Zittingsplaats Utrecht Bestuursrecht zaaknummer: NL23.38060
uitspraak van de voorzieningenrechter in de zaak tussen

[verzoeker] , verzoeker V-nummer: [V-nummer]

(gemachtigde: mr. J. Sinnema), en
de Staatssecretaris van Justitie en Veiligheid, verweerder (gemachtigde: mr. L. Hartog).

Procesverloop

Bij besluit van 4 december 2023 (het bestreden besluit) heeft verweerder de aanvraag van verzoeker tot het verlenen van een verblijfsvergunning asiel voor bepaalde tijd niet in behandeling genomen op de grond dat Duitsland verantwoordelijk is voor de behandeling daarvan.
Verzoeker heeft tegen het bestreden besluit beroep ingesteld.

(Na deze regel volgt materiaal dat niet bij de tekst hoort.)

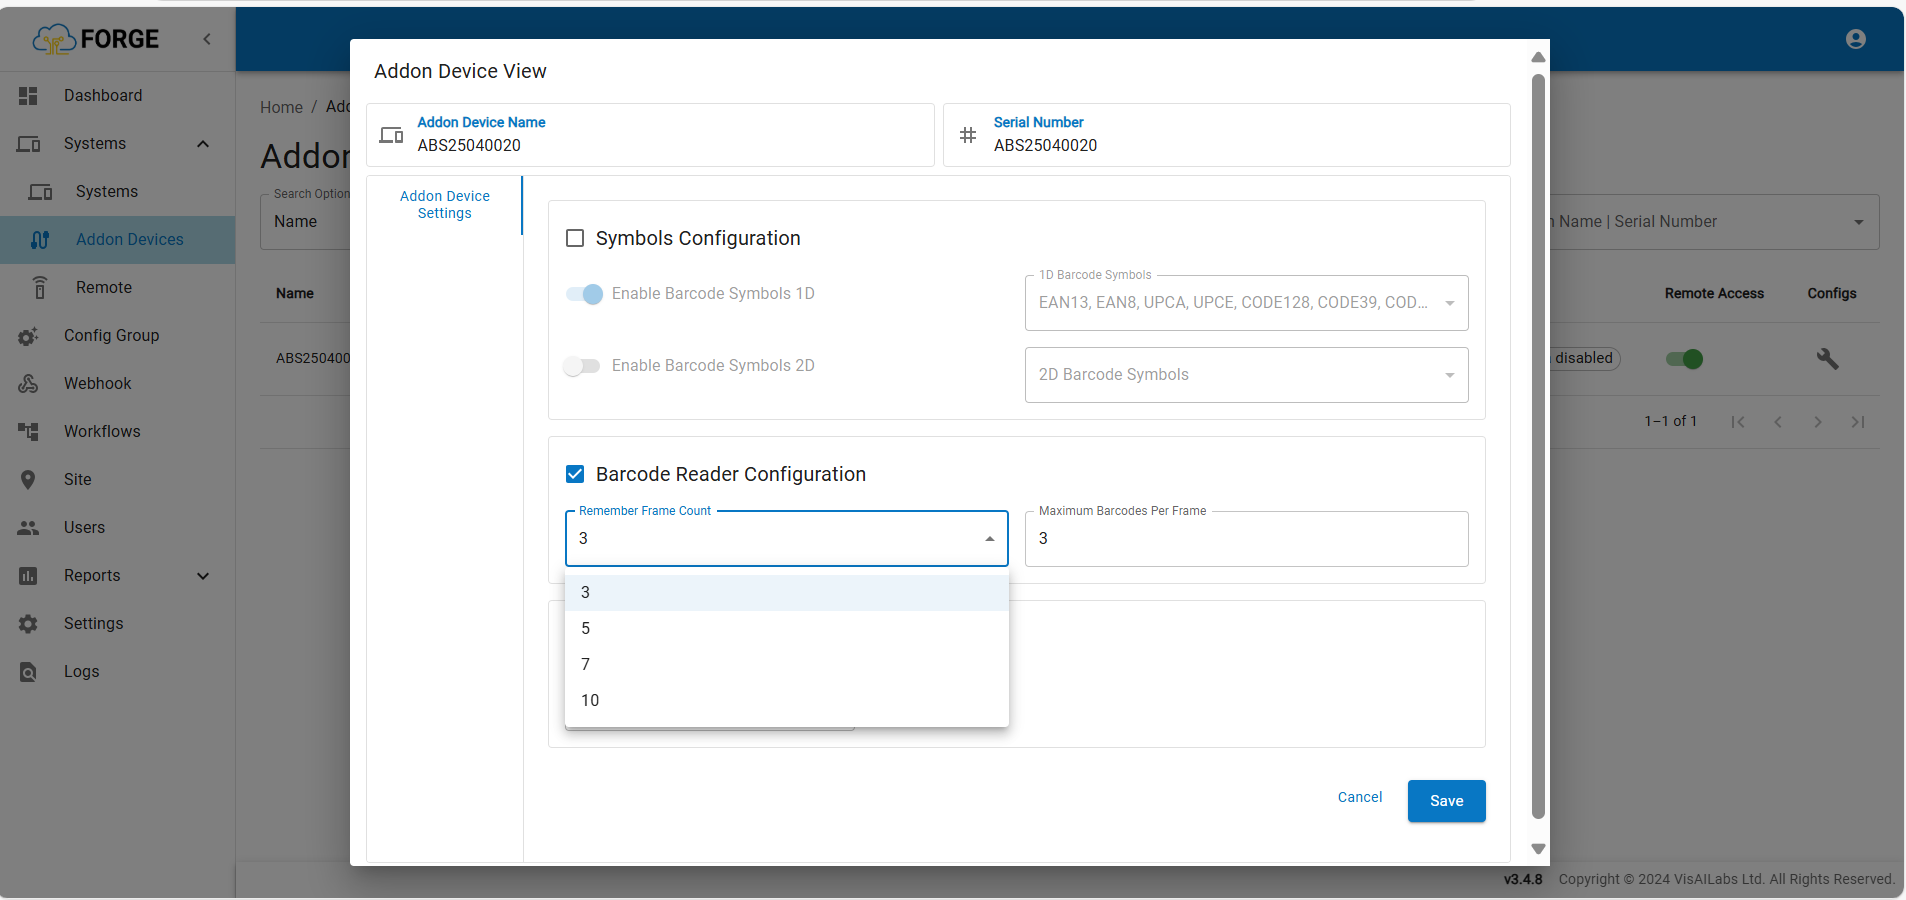1906x900 pixels.
Task: Click the Logs icon in sidebar
Action: click(28, 672)

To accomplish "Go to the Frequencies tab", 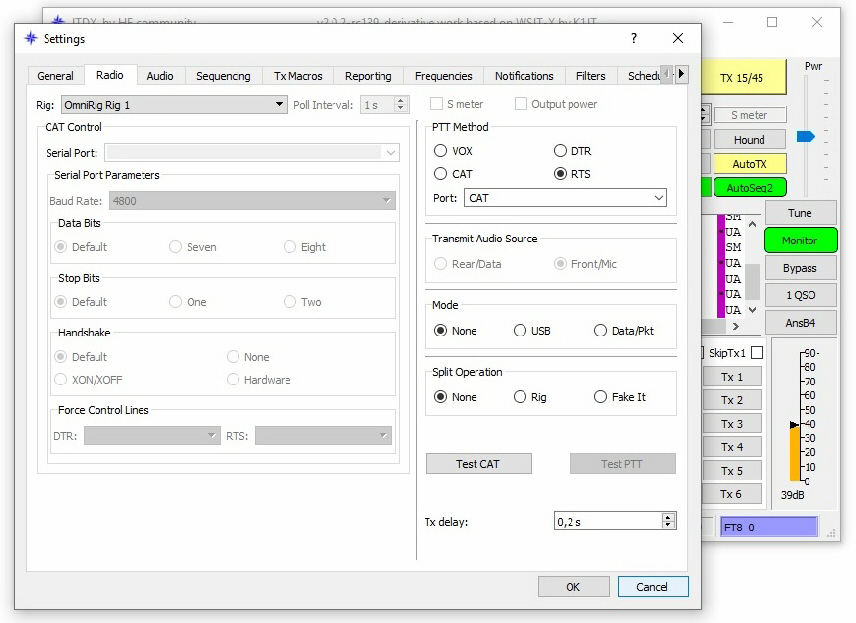I will (443, 76).
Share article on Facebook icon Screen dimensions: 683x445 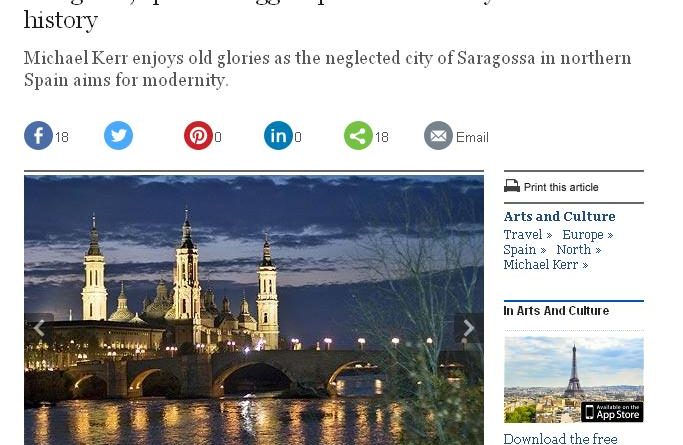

Hij heeft verder de voorzieningenrechter verzocht om een voorlopige voorziening te treffen.
De voorzieningenrechter heeft het verzoek, samen met de zaak NL23.38059, op 19 december 2023 op zitting behandeld. Verzoeker is, met bericht van verhindering, niet verschenen. Verweerder heeft zich laten vertegenwoordigen door zijn gemachtigde.

Overwegingen

Bij uitspraak van vandaag, zaaknummer NL23.38059, heeft de rechtbank uitspraak gedaan op het beroep. Een voorlopige voorziening is daarom niet meer nodig. De voorzieningenrechter wijst het verzoek om die reden af.
Voor een proceskostenveroordeling bestaat geen aanleiding.

Beslissing

De voorzieningenrechter wijst het verzoek om voorlopige voorziening af.
Deze uitspraak is gedaan door mr. P.J.M. Mol, voorzieningenrechter, in aanwezigheid van mr. S.J. Valk, griffier.
De uitspraak is uitgesproken in het openbaar en bekendgemaakt op:
22 december 2023

Documentcode: [documentcode]

Tegen deze uitspraak staat geen hoger beroep of verzet open.